Warning: the next cell may take a few minutes to run.

In [6]:
from keras.wrappers.scikit_learn import KerasClassifier
from sklearn.model_selection import GridSearchCV

# We create a dictionary again, with keys matching our neural network function we create above 
parameters = {'no_neurons':[5,20],'kernel':['relu','linear'],'learning_rate':[0.0001,0.01],'epochs':[5,10],'verbose':[0]} 

# We wrap our model into KerasClassifier to bridge the gap between scikit-learn and Keras
grid_search = GridSearchCV(KerasClassifier(nn_model), parameters, cv=5,scoring='neg_mean_squared_error')
grid_search.fit(X_train, y_train.values.ravel())

means = grid_search.cv_results_['mean_test_score']
stds = grid_search.cv_results_['std_test_score']

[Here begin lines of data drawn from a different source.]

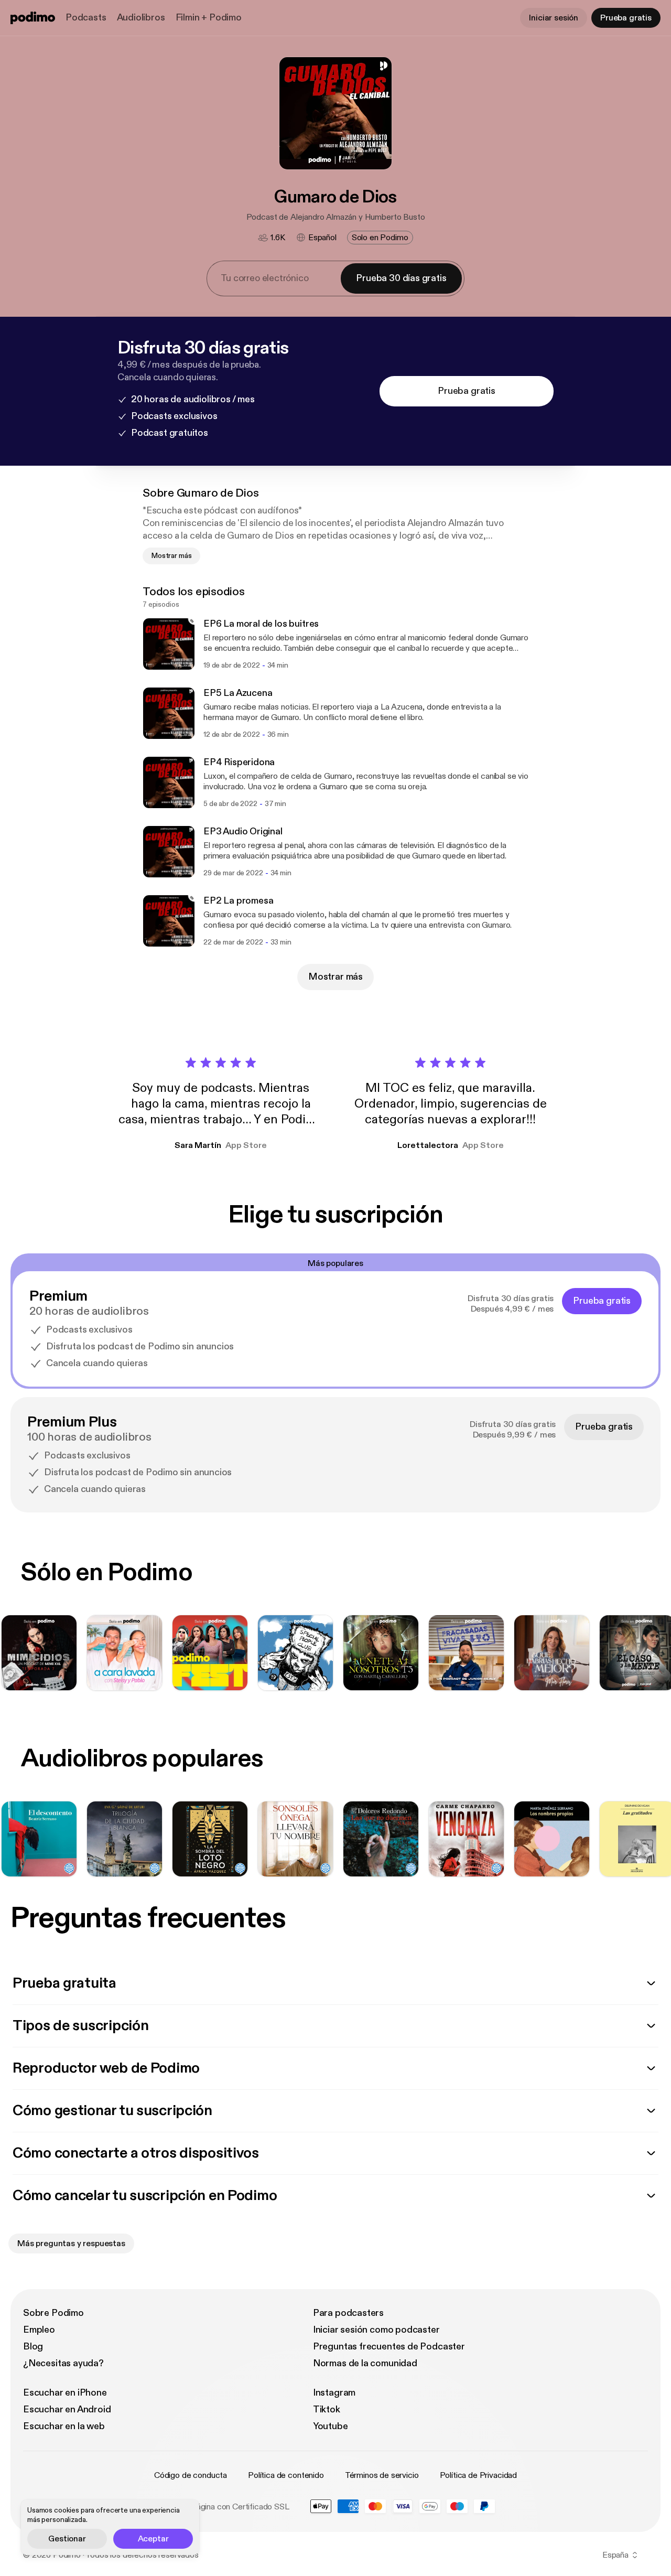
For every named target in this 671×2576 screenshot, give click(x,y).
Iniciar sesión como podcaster (376, 2330)
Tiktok (326, 2409)
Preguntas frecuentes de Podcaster (389, 2347)
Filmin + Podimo (209, 18)
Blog (33, 2347)
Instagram (334, 2393)
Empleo (39, 2330)
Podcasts (86, 18)
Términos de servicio (382, 2475)
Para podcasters (348, 2313)
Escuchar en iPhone (65, 2393)
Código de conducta (190, 2475)
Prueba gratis (626, 18)
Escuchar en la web (64, 2426)
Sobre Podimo (53, 2313)
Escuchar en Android (67, 2409)
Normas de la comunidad (365, 2363)
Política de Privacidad (478, 2475)
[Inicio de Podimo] (32, 17)
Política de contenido (286, 2475)
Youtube (330, 2426)
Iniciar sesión (553, 18)
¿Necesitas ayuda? (63, 2363)
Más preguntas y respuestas (71, 2243)
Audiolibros (141, 18)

print('Mean RMSE (+/- standard deviation), for parameters')
for mean, std, params in zip(means, stds, grid_search.cv_results_['params']):
    print("%0.3f (+/- %0.03f) for %r"
          # The MSE is return as a negative, so we multiple it with -1 before squaring it
          % (np.sqrt(-1*mean), np.sqrt(std), params))

  grid_search = GridSearchCV(KerasClassifier(nn_model), parameters, cv=5,scoring='neg_mean_squared_error')


Mean RMSE (+/- standard deviation), for parameters
146.710 (+/- 55.127) for {'epochs': 5, 'kernel': 'relu', 'learning_rate': 0.0001, 'no_neurons': 5, 'verbose': 0}
147.321 (+/- 55.991) for {'epochs': 5, 'kernel': 'relu', 'learning_rate': 0.0001, 'no_neurons': 20, 'verbose': 0}
142.932 (+/- 54.369) for {'epochs': 5, 'kernel': 'relu', 'learning_rate': 0.01, 'no_neurons': 5, 'verbose': 0}
142.932 (+/- 54.369) for {'epochs': 5, 'kernel': 'relu', 'learning_rate': 0.01, 'no_neurons': 20, 'verbose': 0}
146.197 (+/- 54.962) for {'epochs': 5, 'kernel': 'linear', 'learning_rate': 0.0001, 'no_neurons': 5, 'verbose': 0}
146.250 (+/- 56.566) for {'epochs': 5, 'kernel': 'linear', 'learning_rate': 0.0001, 'no_neurons': 20, 'verbose': 0}
142.960 (+/- 54.367) for {'epochs': 5, 'kernel': 'linear', 'learning_rate': 0.01, 'no_neurons': 5, 'verbose': 0}
142.932 (+/- 54.369) for {'epochs': 5, 'kernel': 'linear', 'learning_rate': 0.01, 'no_neurons': 20, 'verbose': 0}
145.902 (+/- 54.501) for {'epochs': 10, '

Scroll all the way down and you'll see the error rate that is achieved with different combinations of number of epochs/kernel/learning rate/number of neurons.

It seems there is very little difference in terms of RMSE. We cannot say which hyperparameters are working better than others. Perhaps we should do a wider search, but this takes even more time. Later on, we will see how different results can be given the hyperparameters.
A good hyperparameter search can result in very different networks more or less suitable for the data at hand.